Pixel coordinate grounding data:
----
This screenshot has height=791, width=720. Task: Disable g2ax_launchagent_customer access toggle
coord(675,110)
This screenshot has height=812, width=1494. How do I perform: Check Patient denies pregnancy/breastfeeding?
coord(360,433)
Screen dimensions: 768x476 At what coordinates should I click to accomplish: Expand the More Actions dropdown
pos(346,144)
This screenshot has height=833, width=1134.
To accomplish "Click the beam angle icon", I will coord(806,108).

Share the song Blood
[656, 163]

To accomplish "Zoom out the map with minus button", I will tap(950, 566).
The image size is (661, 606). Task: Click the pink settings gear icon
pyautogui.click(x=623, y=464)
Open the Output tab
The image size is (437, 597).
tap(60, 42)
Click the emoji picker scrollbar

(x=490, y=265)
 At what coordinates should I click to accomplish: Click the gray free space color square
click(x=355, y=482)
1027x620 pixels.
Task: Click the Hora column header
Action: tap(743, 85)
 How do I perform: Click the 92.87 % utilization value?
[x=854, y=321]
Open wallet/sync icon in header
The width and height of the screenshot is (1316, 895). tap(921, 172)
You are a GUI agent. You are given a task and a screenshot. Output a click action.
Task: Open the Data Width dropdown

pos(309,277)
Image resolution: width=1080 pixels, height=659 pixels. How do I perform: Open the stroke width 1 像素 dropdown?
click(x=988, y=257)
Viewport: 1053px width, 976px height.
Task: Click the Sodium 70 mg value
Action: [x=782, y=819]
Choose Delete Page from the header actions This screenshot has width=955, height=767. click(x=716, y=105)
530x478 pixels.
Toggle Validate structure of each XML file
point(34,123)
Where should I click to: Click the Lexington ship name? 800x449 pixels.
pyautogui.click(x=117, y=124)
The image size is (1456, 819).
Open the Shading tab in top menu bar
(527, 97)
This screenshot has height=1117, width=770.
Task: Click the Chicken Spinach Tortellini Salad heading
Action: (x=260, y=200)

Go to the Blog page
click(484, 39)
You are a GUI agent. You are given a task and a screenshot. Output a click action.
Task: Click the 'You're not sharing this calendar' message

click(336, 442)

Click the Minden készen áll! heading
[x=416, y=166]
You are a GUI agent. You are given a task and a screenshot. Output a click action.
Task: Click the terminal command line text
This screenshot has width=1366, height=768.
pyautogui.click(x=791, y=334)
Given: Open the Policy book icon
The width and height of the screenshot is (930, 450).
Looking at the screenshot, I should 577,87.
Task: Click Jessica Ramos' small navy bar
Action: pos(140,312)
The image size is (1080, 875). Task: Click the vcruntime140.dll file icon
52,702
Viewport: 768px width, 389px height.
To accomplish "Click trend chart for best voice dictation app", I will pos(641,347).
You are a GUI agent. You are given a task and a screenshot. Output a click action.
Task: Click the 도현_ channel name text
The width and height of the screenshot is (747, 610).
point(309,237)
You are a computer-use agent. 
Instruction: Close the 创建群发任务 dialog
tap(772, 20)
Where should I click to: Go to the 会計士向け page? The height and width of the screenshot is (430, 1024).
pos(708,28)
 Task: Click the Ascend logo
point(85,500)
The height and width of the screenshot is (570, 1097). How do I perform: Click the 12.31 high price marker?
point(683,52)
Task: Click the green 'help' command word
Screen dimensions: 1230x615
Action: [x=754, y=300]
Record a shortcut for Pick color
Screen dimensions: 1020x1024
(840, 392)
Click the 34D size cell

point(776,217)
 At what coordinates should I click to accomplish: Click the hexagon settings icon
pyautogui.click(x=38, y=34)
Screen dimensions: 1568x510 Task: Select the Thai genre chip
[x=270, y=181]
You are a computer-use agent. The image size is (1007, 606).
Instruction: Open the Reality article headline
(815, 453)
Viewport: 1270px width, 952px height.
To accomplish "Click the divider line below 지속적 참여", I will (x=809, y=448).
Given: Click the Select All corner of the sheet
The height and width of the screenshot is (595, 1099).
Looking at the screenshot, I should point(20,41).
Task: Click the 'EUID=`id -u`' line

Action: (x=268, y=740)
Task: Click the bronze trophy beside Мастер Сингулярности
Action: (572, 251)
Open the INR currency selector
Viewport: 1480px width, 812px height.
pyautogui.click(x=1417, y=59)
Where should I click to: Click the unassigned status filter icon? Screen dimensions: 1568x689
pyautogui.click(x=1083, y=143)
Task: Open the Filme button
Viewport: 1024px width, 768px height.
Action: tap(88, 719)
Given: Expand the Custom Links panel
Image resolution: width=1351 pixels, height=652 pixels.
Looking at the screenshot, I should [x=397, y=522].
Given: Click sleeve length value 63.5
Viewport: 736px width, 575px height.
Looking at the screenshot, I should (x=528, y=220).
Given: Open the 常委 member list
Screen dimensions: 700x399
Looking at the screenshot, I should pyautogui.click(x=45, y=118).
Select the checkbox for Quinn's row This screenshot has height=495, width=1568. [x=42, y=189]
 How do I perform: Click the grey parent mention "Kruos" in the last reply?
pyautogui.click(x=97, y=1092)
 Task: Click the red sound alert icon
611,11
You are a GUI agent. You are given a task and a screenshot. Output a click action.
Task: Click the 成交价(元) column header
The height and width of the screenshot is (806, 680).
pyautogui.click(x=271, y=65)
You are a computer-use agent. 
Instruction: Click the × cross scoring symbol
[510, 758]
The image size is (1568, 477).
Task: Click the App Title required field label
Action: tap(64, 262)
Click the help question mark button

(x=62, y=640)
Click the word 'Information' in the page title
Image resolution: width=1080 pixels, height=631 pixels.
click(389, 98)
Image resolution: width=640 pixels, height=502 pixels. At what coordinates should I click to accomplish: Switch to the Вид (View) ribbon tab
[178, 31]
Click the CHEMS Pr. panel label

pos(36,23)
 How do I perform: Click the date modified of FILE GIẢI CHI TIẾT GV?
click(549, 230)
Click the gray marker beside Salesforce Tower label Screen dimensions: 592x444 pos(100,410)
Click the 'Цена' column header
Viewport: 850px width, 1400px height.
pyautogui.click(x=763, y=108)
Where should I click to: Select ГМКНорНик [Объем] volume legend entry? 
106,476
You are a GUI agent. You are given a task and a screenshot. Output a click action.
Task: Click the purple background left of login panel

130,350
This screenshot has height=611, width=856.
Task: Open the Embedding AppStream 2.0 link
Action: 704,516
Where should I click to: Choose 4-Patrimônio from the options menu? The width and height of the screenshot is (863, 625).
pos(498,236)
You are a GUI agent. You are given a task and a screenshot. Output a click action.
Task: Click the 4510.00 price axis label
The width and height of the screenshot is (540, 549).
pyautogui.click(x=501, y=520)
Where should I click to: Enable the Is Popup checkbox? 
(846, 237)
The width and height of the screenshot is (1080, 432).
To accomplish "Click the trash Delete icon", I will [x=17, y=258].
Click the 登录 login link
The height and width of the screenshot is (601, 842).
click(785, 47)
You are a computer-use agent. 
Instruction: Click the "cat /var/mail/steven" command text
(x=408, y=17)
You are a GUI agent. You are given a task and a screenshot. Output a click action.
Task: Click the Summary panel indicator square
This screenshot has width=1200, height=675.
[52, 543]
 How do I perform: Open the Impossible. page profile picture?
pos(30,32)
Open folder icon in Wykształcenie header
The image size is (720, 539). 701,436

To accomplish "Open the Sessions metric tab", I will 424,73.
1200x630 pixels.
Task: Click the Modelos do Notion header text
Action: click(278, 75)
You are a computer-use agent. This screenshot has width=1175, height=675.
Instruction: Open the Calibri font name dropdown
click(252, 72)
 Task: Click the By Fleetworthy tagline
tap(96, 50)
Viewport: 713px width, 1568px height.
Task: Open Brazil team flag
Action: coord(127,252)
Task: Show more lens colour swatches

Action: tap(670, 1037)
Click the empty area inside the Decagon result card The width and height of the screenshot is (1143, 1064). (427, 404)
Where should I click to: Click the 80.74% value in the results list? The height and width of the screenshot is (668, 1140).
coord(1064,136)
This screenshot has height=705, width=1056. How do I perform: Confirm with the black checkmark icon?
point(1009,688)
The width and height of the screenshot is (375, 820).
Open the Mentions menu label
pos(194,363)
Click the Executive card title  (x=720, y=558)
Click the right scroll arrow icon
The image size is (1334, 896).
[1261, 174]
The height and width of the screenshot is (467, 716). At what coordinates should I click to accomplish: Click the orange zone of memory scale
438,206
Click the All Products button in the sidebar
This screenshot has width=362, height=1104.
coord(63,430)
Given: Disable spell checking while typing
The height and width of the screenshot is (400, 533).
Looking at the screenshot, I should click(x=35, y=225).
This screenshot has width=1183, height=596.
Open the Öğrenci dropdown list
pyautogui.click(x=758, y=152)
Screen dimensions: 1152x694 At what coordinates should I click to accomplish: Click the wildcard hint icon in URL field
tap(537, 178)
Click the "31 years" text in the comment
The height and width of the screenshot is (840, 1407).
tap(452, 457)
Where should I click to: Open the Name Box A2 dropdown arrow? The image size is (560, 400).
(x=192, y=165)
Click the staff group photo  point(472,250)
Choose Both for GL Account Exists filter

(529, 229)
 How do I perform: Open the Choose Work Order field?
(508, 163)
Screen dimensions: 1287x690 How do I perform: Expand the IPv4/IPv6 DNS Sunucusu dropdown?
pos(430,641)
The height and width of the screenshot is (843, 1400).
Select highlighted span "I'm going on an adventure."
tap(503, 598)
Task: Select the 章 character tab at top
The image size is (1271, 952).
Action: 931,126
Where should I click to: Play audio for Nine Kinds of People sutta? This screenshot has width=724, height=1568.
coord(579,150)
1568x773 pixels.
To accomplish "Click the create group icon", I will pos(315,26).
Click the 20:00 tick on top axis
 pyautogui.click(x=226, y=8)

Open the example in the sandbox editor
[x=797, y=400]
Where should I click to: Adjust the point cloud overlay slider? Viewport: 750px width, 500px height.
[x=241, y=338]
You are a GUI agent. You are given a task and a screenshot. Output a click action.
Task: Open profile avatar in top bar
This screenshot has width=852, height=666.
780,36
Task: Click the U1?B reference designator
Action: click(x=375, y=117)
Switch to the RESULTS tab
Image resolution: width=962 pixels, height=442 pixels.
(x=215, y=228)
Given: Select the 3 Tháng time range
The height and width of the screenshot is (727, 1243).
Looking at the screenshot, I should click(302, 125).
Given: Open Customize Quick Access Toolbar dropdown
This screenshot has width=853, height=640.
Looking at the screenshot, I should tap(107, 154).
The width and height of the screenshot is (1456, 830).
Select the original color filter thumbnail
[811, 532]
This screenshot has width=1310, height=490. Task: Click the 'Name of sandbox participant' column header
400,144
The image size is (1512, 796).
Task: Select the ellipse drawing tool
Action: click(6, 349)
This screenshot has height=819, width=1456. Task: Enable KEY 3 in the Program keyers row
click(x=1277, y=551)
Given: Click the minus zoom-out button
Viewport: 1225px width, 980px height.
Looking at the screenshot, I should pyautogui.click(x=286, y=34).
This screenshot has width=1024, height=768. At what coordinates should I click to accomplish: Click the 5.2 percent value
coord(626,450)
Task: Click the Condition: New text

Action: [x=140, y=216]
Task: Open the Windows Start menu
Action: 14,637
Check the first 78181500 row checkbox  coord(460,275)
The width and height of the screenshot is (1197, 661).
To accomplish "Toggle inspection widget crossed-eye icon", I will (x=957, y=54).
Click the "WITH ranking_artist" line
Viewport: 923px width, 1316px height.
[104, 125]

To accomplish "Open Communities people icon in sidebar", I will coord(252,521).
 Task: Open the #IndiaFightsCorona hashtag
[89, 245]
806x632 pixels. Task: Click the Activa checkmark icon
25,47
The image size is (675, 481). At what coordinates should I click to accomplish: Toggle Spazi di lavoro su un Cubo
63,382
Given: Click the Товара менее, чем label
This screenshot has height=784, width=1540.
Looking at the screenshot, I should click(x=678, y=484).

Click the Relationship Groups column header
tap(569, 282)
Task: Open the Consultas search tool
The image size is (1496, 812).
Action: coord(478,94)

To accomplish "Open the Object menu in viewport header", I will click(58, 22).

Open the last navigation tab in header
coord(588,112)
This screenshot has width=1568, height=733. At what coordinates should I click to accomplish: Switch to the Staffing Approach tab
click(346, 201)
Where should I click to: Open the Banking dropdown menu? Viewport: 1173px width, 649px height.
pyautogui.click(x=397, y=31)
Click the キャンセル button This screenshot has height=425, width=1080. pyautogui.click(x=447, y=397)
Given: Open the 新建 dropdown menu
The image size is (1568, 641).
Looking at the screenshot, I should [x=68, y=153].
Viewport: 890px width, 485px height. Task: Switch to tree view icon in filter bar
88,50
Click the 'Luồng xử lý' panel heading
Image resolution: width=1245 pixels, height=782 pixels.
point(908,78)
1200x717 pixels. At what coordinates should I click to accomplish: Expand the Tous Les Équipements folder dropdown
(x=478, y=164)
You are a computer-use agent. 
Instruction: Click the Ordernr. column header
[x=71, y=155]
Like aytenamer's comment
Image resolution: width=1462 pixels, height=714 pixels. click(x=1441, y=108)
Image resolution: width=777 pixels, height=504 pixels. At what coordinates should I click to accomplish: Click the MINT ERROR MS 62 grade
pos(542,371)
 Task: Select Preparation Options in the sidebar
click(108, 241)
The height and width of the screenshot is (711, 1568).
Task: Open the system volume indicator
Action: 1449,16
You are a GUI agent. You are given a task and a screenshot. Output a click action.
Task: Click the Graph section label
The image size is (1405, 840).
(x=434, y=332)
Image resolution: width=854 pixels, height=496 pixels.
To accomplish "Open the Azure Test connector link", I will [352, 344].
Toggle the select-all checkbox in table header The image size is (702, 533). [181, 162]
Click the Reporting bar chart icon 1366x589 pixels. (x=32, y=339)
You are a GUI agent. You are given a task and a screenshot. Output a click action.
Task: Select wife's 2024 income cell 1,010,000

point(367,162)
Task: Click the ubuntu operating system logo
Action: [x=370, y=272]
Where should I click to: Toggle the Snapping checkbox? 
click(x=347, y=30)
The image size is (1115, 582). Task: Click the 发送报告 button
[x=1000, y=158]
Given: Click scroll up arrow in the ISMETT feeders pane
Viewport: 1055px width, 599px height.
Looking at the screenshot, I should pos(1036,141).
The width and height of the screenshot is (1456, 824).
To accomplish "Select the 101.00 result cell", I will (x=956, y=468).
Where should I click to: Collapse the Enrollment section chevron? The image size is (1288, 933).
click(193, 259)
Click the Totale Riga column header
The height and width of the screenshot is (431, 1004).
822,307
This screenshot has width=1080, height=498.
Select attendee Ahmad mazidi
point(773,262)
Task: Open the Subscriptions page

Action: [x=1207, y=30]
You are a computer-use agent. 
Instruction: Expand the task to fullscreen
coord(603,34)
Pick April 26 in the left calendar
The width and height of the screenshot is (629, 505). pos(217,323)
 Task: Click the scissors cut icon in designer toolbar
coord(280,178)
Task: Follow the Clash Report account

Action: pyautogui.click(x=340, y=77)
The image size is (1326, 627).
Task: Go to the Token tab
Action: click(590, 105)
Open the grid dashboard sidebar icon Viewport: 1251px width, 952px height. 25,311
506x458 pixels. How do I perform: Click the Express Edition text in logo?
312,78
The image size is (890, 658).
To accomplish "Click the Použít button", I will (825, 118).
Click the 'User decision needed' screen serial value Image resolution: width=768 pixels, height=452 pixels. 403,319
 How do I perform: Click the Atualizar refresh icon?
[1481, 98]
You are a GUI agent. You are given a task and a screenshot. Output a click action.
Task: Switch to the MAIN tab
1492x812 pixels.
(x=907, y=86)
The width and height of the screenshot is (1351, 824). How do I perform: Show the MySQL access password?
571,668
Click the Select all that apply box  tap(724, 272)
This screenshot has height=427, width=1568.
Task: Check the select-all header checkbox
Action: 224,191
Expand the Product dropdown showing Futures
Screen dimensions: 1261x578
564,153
----
- [Exercise directions]
Read through the entries and copy every line that includes "Delete".

- [Solution for this exercise]
Choose Delete Page from the header actions This screenshot has width=955, height=767. click(x=716, y=105)
To accomplish "Click the trash Delete icon", I will [x=17, y=258].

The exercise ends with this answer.